Stacey SN, Sulem P, Masson G, Gudjonsson SA, Thorleifsson G, Jakobsdottir M,
Sigurdsson A, Gudbjartsson DF, Sigurgeirsson B, Benediktsdottir KR, Thorisdottir
K, Ragnarsson R, Scherer D, Hemminki K, Rudnai P, Gurzau E, Koppova K,
Botella-Estrada R, Soriano V, Juberias P, Saez B, Gilaberte Y, Fuentelsaz V,
Corredera C, Grasa M, Höiom V, Lindblom A, Bonenkamp JJ, van Rossum MM, Aben KK,
de Vries E, Santinami M, Di Mauro MG, Maurichi A, Wendt J, Hochleitner P,
Pehamberger H, Gudmundsson J, Magnusdottir DN, Gretarsdottir S, Holm H,
Steinthorsdottir V, Frigge ML, Blondal T, Saemundsdottir J, Bjarnason H,
Kristjansson K, Bjornsdottir G, Okamoto I, Rivoltini L, Rodolfo M, Kiemeney LA,
Hansson J, Nagore E, Mayordomo JI, Kumar R, Karagas MR, Nelson HH, Gulcher JR,
Rafnar T, Thorsteinsdottir U, Olafsson JH, Kong A, Stefansson K. New common
variants affecting susceptibility to basal cell carcinoma. Nat Genet. 2009
Aug;41(8):909-14. Epub 2009 Jul 5. PubMed PMID: 19578363; PubMed Central PMCID:
This GWAS study finds the variant is associated with increased risk of basal cell carcinoma (BCC) in the European populations studied — cases had an allele frequency of 10.5%, controls a frequency of 8.4%.

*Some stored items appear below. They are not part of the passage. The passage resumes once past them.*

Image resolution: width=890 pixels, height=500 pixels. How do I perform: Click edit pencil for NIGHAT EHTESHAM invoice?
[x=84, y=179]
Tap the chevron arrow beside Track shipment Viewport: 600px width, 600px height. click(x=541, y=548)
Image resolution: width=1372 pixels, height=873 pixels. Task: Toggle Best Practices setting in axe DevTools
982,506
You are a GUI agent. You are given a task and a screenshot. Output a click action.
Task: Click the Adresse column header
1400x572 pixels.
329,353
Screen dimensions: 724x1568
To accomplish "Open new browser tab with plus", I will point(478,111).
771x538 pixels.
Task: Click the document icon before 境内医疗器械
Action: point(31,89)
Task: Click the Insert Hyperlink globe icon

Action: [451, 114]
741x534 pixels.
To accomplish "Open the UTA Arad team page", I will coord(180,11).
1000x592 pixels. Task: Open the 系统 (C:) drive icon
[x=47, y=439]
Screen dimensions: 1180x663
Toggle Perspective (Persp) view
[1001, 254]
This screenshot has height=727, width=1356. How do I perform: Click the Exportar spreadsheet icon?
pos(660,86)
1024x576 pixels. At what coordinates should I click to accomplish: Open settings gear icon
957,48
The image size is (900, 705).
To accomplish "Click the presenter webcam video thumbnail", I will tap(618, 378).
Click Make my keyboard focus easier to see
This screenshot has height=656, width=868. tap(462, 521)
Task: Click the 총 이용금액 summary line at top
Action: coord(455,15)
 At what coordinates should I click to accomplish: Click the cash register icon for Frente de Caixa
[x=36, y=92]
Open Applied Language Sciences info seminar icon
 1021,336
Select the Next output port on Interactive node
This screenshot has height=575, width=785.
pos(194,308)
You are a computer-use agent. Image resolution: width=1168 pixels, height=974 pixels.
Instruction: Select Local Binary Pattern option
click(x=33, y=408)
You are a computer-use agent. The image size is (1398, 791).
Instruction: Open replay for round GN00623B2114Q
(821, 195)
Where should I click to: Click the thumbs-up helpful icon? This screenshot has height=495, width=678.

This finding had a p-value of 2.1*10^-9, and the authors report a Bonferroni threshold of 1.6 * 10^-7. This threshold is consistent with a p-value of 0.05 and correcting for 317,00 hypotheses (Illumina HumanHap300). Using this, the p-value can be treated as .00067.
The increased risk of disease can be calculated by making some assumptions — that the 8.4% frequency represents the general population (both people who do and do not get BCC), and that the lifetime risk for BCC in Europeans is 30%. Based on these assumptions, this variant has a BCC rate of 37.5% associated with it (an increased risk of 7.5%).
BCC is rarely malignant, it is typically treated because it is invasive and destroys surrounding tissue.